In South America, despite the soundness of the legal framework contained in ATIT (Acuerdo sobre Transporte International Terrestre, or Agreement on International Land Transportation) and transit trade growth in the Mercado Común del Sur (Mercosur) countries, the spirit of the rules is not fully reflected in procedures. ATIT, created in the early 1980s, remains a chain of national procedures. Among the Andean countries, integration is significantly lower than in Mercosur, even though a common transit declaration form is in use (also known as the Andean Manifest). East Asia has several agreements such as the Greater Mekong Subregion Agreement for Facilitation of Cross-Border Transport of Goods and People, which has similarities with the TIR, but is not implemented so far. South Asia is the region furthest away from an integrated transit regime. It is characterized by complex institutional processes and numerous documents. Transit to the LLDCs is organized only bilaterally. The complexity of the system encourages rent-seeking agents and vested interests to maintain the status quo, including labor-intensive solutions such as transloading at borders. Infrastructure issues and lack of equipment at trans-shipment points contribute to the inefficiency of the transit systems. The establishment of the South Asian Free Trade Agreement has created high expectations toward facilitating transit transport of the two landlocked countries in the region, Bhutan and Nepal. The Economic Cooperation Organization (ECO) Transit Framework Agreement involves countries in Western and Central Asia: Afghanistan, Azerbaijan, Iran, Kazakhstan, Kyrgyz Republic, Pakistan, Tajikistan, Turkey, Turkmenistan, and Uzbekistan. However, TIR is still the main instrument for long-distance transit, and ECO has not implemented its own regime. The same is true with the Arab Manifest promoted by the Arab League: the few member countries active in transit trade (Jordan, Morocco, Syria, and Tunisia) prefer to use national procedures or the TIR.

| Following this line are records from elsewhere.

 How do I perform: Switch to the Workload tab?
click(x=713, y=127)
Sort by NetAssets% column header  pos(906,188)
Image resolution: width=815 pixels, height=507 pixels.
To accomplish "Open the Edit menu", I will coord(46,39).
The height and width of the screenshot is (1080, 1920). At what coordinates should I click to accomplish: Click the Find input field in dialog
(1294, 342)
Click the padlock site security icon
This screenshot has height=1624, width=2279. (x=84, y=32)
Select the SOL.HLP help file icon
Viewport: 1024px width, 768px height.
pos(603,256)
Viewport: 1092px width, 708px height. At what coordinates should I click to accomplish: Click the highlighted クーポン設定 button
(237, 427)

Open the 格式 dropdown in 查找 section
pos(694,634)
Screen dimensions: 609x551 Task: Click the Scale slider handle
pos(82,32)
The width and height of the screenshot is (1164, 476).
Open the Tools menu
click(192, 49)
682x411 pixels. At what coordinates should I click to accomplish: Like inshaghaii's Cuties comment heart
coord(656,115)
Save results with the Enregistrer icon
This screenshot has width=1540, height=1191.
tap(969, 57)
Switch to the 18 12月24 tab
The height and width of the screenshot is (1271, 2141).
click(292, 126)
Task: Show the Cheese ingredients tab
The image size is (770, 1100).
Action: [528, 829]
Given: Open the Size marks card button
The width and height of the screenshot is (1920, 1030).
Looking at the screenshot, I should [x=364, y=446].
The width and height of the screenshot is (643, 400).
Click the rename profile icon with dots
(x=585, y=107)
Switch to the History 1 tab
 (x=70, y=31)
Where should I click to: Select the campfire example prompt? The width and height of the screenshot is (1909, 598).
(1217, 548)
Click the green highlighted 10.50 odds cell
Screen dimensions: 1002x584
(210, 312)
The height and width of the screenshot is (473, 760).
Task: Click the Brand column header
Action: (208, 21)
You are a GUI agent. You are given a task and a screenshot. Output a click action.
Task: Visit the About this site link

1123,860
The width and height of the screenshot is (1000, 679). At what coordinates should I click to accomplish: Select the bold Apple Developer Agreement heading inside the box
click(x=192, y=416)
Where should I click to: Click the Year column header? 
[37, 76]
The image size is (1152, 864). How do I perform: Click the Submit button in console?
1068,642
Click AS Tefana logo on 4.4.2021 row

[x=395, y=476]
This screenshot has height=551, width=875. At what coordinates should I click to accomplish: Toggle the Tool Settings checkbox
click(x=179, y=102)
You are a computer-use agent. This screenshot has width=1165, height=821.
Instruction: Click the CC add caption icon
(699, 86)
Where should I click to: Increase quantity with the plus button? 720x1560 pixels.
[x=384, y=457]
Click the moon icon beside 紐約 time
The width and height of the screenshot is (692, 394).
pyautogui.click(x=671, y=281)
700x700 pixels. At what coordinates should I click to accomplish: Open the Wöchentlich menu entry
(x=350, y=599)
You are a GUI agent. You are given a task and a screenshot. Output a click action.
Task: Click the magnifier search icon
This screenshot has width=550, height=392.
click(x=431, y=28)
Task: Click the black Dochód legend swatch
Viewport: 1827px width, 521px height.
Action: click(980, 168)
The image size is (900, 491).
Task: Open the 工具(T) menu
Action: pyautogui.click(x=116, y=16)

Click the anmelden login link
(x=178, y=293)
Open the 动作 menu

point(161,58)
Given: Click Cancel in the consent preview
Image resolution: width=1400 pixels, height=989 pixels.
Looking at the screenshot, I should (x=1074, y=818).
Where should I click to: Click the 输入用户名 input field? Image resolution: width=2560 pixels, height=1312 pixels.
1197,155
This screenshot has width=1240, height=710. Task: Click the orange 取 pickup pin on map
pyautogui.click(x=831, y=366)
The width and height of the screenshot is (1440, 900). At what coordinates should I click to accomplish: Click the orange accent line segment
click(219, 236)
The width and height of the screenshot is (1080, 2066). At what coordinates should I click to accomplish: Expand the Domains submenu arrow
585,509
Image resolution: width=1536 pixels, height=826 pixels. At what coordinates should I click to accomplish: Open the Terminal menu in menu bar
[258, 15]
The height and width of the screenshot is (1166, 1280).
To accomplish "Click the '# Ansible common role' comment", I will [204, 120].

Regional Transit Regimes: “TIR Lite” There is no business case to be made for regional “TIR lite” transit regimes. None of the regional experiments launched over the past three decades have produced a truly regional system, where goods can move on transit from origin to destination under a single transit document and a single bond. In most cases, a satisfactory degree of harmonization of documentation and procedures has been achieved within a regional economic grouping but these remain purely national. No serious effort has been made to integrate the transit bonds.